◆ **Data shown**:
· · · ·

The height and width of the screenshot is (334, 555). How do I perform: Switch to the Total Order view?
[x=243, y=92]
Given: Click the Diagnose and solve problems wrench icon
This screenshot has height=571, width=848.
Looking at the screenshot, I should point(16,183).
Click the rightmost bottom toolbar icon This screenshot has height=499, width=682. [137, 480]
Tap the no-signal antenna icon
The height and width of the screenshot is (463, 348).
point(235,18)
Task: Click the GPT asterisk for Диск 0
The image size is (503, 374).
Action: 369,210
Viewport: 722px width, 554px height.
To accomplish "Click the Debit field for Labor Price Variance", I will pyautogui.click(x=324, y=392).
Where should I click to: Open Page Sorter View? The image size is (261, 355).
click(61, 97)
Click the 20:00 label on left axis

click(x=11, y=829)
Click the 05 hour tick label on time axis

· · · ·

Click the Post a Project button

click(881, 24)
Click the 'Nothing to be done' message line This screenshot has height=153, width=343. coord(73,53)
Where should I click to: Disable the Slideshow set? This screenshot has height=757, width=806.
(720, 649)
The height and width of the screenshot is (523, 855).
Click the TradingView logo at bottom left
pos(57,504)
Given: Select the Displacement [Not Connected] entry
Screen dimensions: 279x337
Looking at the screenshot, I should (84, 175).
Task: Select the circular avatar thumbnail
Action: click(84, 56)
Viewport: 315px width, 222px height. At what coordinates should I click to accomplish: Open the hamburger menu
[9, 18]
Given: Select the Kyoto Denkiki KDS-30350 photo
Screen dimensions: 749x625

· · · ·

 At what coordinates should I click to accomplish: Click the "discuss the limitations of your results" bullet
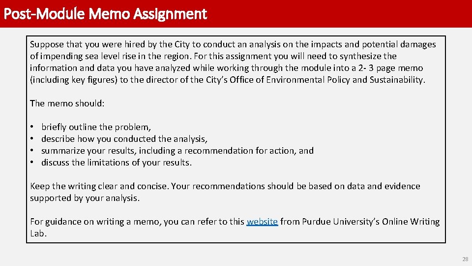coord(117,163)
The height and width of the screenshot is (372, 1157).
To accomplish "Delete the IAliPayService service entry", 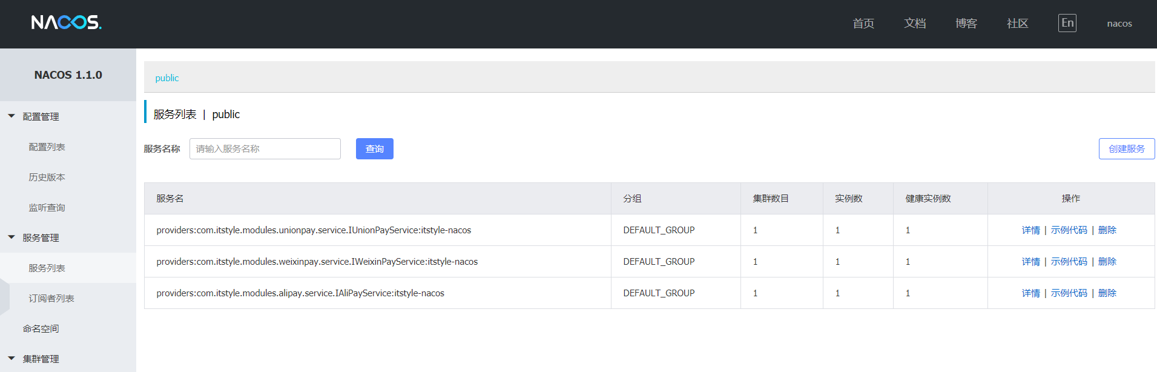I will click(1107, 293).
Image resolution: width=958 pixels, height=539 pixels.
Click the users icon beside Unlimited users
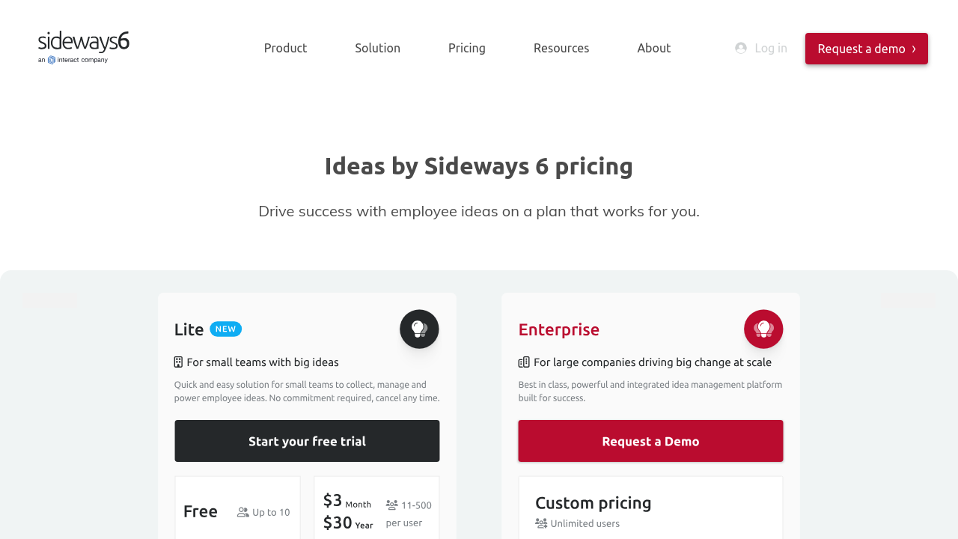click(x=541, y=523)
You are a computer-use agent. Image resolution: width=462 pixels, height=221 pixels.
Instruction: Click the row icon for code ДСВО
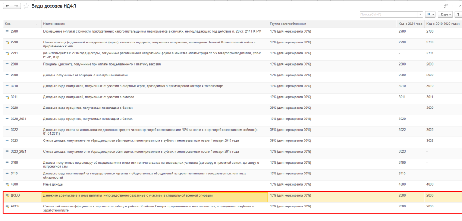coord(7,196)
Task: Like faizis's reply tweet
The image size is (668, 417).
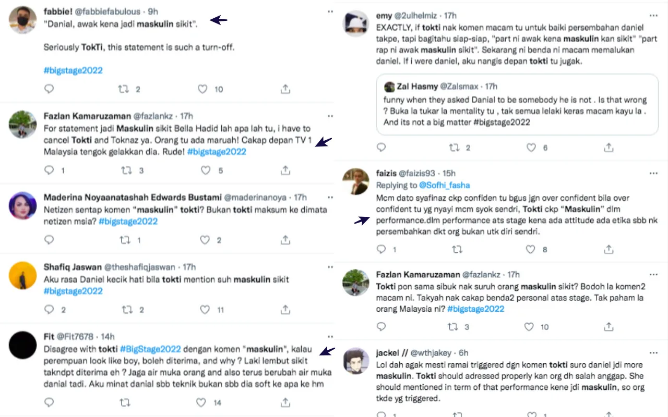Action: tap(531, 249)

· · · ·

◆ **Your instructions**: Everything from the line with "Tap the no-signal antenna icon" through the line with "Click the 05 hour tick label on time axis" should be written out exactly as it appears above, end lines included, and nothing outside that range.

◆ **Answer**:
Tap the no-signal antenna icon
The height and width of the screenshot is (463, 348).
point(235,18)
Task: Click the GPT asterisk for Диск 0
The image size is (503, 374).
Action: 369,210
Viewport: 722px width, 554px height.
To accomplish "Click the Debit field for Labor Price Variance", I will pyautogui.click(x=324, y=392).
Where should I click to: Open Page Sorter View? The image size is (261, 355).
click(61, 97)
Click the 20:00 label on left axis

click(x=11, y=829)
Click the 05 hour tick label on time axis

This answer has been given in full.